Rows for locating words and elements
— START —
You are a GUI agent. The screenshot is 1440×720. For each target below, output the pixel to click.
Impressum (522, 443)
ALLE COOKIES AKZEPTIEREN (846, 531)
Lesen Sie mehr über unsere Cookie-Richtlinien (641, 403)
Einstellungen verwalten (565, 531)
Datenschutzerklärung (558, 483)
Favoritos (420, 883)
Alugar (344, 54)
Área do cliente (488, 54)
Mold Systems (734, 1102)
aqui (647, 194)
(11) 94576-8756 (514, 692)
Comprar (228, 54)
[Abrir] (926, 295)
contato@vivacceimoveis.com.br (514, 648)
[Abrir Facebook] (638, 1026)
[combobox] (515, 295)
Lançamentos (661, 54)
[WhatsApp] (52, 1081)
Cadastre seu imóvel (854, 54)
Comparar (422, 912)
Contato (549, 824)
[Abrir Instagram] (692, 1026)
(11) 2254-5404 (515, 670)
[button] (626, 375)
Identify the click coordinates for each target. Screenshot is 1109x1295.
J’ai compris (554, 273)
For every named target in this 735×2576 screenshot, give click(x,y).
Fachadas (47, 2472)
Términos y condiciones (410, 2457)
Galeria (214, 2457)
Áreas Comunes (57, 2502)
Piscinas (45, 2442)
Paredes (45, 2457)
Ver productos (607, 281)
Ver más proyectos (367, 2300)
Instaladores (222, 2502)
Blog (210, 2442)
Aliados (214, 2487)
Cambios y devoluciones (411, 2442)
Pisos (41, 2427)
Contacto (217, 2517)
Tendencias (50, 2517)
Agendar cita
— END —
◆ **What the task asks**: Write out all the rows above again, swapping "Favoritos" for "Salvos" and leaving everything else as it is.

◆ **Final answer**:
You are a GUI agent. The screenshot is 1440×720. For each target below, output the pixel to click.
Impressum (522, 443)
ALLE COOKIES AKZEPTIEREN (846, 531)
Lesen Sie mehr über unsere Cookie-Richtlinien (641, 403)
Einstellungen verwalten (565, 531)
Datenschutzerklärung (558, 483)
Salvos (420, 883)
Alugar (344, 54)
Área do cliente (488, 54)
Mold Systems (734, 1102)
aqui (647, 194)
(11) 94576-8756 (514, 692)
Comprar (228, 54)
[Abrir] (926, 295)
contato@vivacceimoveis.com.br (514, 648)
[Abrir Facebook] (638, 1026)
[combobox] (515, 295)
Lançamentos (661, 54)
[WhatsApp] (52, 1081)
Cadastre seu imóvel (854, 54)
Comparar (422, 912)
Contato (549, 824)
[Abrir Instagram] (692, 1026)
(11) 2254-5404 (515, 670)
[button] (626, 375)
Identify the click coordinates for each target. Screenshot is 1109x1295.
J’ai compris (554, 273)
For every named target in this 735×2576 screenshot, give click(x,y).
Fachadas (47, 2472)
Términos y condiciones (410, 2457)
Galeria (214, 2457)
Áreas Comunes (57, 2502)
Piscinas (45, 2442)
Paredes (45, 2457)
Ver productos (607, 281)
Ver más proyectos (367, 2300)
Instaladores (222, 2502)
Blog (210, 2442)
Aliados (214, 2487)
Cambios y devoluciones (411, 2442)
Pisos (41, 2427)
Contacto (217, 2517)
Tendencias (50, 2517)
Agendar cita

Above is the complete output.